Justicia por Fernando


Para humanizarnos, defender la vida es lo primero
Frenemos la violencia normalizada. 
¡Justicia por Fernando!



La marcha realizada el martes pasado en Villa Gesell, organizada por los vecinos del lugar, era una iniciativa pacífica que hablaba de "humanizar la sociedad". Frente al brutal asesinato de Fernando, perpetuado por una patota de violentos de entre 18 y 20 años el pasado fin de semana, esta exigencia la sentimos también como la nuestra. 

Queremos partir de la fuerza, del coraje y de la solidaridad que expresaron las personas comunes, como Virginia, que no dudó en acercarse para tratar de reanimarlo, como Gabriela, que pronto organizó la marcha, o como Jimena Barón que se unió a la iniciativa y canceló todos sus shows en solidaridad. También queremos aprender de la fuerza de los familiares y amigos de Fernando, que exigen justicia y nos transmiten el amor por él y los valores que tenía. Partimos de ese fuerza para interrogarnos cómo ponerle freno a la violencia normalizada y crear relaciones y ámbitos más positivos y benéficos. 
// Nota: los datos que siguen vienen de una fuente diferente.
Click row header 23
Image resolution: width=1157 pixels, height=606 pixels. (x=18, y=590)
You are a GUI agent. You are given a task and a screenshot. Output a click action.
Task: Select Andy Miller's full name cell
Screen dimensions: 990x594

En este contexto de violencia difundida, ¿es posible empezar a vivir mejor juntos desde ahora? ¿Es posible poner siempre la vida en primer lugar y defenderla de quienes quieren atacarla? ¿Podemos aprender juntos a escucharnos más, a divertinos con criterios nuestros y no con los de quienes lucran a costas de nuestra seguridad, como los dueños de los boliches y sus patovicas? ¿Serás posible conocernos más profundamente, buscar el respeto, el diálogo atento y la reciprocidad entre jóvenes?

¿O seguiremos reproduciendo el machismo, el racismo o la xenofobia típicos de la normalidad?

Sabemos que dar respuestas a estas preguntas no es para nada sencillo, porque las lógicas patriarcales y bélicas nos atraviesan y no somos inmunes a ellas. Sabemos y hemos experimentado cómo muchas veces nos ha aislado el miedo a ser rechazados o la sensación de ser los únicos que piensan diferente. Por eso, unirnos por la defensa de la vida es fundamental. Es algo muy concreto, algo que puede hacer la diferencia. 

Pensemos en cómo podemos tratar de frenar la violencia en el día a día, siendo pacientes, buscando el respeto y el cuidado entre nosotros, rechazando cualquier expresión de prepotencia, grande o chica que sea. 

Nosotros somos jóvenes humanistas y solidarios, y queremos desafiarnos en esto: ensayarlo en nuestras vidas cotidianas, uniéndonos y comprometiéndonos cotidianamente, siendo promotores de ámbitos estables para empezar a pensar juntos estas cuestiones. 

Por todas estas razones, acompañamos el pedido de justicia de los familiares y amigos de Fernando. 

¡Comprometámonos para poder ser protagonistas de buenos valores, allí donde nos encontremos!